La vieillesse est une maladie incurable

On se souvient toujours de la première fois. Pour tout.

C’était à Genève, en 2008.

Elke Baezner m’avait gentiment conviée à assister au départ de Monsieur F. C’était un collectionneur d’art, âgé de 68 ans, atteint d’un cancer du cerveau en phase terminale. Il souhaitait mourir chez lui. Une ambulance l’a donc transporté depuis une unité de soins palliatifs jusqu’à son domicile genevois. Nous l’y attendions avec une quinzaine de ses amis et son médecin traitant qui, tout comme moi, n’avait jamais assisté à un accompagnement par Exit.
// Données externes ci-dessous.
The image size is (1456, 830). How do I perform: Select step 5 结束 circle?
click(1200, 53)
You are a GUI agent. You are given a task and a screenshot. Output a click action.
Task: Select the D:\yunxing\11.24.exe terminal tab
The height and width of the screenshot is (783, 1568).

Elke était à la fois présidente de la RTDE (Right To Die Europe), une fédération réunissant les pays qui militent pour légaliser l’euthanasie et le suicide assisté, et accompagnatrice pour Exit-ADMD en Suisse romande. Monsieur F. a demandé à être allongé sur le sofa, près de la fenêtre. C’était le printemps. Il faisait doux. La rue était remplie de passants et on les a regardés ensemble depuis sa fenêtre. Le contraste entre leur vie au quotidien et la mort qui se préparait à quelques mètres d’eux, je crois c’est ce qui nous a le plus ému.

A un moment, il a indiqué d’un geste qu’il était prêt. Elke lui a tendu d’abord un antiémétique, ce qui est essentiel pour ne pas vomir parce que le second produit, létal, est extrêmement amer. Monsieur F. a demandé à trinquer avec nous ; un de ses amis est parti à la cuisine pour chercher une bouteille de porto. « Ce ne sont pas les bons verres », s’est exclamé Monsieur F.

Il souriait. Une jeune femme a éclaté en larmes, il s’est fâché : « Je vous ai dit que je ne voulais pas de pleurs. » Je ne savais pas quoi faire. J’ai pris la jeune femme dans mes bras et je l’ai entraînée à la cuisine. Je lui caressais les cheveux sans rien dire tandis qu’elle sanglotait.

Puis Elke a mélangé la poudre blanche du flacon de Pentobarbital avec de l’eau tiède dans un petit verre. Elle a demandé une dernière fois à Monsieur F. s’il était sûr de vouloir mourir et s’il était bien conscient que cet acte était irréversible. Il a répondu à voix haute : « Oui ». Nous l’avons embrassé, l’un après l’autre. Il a avalé la potion létale, a souri en murmurant : « C’est amer. » Puis il a fermé les yeux, s’est endormi très vite et au bout de quelques minutes, il est mort. Elke a appelé, comme la procédure l’exige, le médecin légiste, la police et puis les pompes funèbres. Tout est allé très vite.

Je croyais n’avoir rien ressenti. J’étais en état de choc. Du coup, Elke m’a emmenée au musée où étaient exposées les œuvres de poterie moderne de la collection de Monsieur F. Avant de mourir, il a voulu faire donation de cette collection à la ville de Genève. C’était une manière pour moi de faire sa connaissance et ma première leçon de ce nouveau métier: on n’accompagne pas quelqu’un qu’on ne connaît pas.

Elke le connaissait pour l’avoir accompagné pendant des mois. Sa maladie avait un pronostic fatal à brève échéance. Son côté gauche était déjà complètement paralysé et il ne pouvait plus se déplacer sans aide.

C’était un amateur d’art, un esthète qui n’a pas souhaité prolonger sa vie au- delà de ce qu’il considérait supportable. Son choix, son corps, sa vie.